◆ **Task goal**
What lines in the records below hold the string "agent"? Please show them.

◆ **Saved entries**
☆ ☆ ☆ ☆
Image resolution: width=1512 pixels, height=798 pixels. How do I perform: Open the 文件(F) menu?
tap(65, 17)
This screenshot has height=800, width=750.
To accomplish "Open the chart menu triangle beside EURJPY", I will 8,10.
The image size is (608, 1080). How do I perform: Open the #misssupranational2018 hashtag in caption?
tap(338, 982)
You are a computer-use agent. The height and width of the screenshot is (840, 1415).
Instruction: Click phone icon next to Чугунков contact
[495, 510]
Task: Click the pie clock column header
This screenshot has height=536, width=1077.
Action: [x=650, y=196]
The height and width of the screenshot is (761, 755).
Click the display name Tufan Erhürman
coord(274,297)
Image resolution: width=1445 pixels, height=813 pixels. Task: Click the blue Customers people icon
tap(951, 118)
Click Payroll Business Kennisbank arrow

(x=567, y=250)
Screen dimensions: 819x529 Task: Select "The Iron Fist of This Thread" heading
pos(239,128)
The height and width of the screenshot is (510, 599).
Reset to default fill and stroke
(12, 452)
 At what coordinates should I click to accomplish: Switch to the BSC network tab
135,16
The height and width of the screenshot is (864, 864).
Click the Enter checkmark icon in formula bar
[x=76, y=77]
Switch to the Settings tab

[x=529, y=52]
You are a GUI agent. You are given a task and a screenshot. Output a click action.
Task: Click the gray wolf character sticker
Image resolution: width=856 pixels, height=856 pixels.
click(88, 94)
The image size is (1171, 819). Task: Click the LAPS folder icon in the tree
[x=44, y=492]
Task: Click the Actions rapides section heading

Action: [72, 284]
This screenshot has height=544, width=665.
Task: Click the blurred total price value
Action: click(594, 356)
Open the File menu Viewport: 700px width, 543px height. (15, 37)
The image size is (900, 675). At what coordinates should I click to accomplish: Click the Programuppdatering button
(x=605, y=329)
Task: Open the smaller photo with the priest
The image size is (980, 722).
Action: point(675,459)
☆ ☆ ☆ ☆
◆ **Response**
You are a computer-use agent. The height and width of the screenshot is (840, 1415).
You are a GUI agent. You are given a task and a screenshot. Output a click action.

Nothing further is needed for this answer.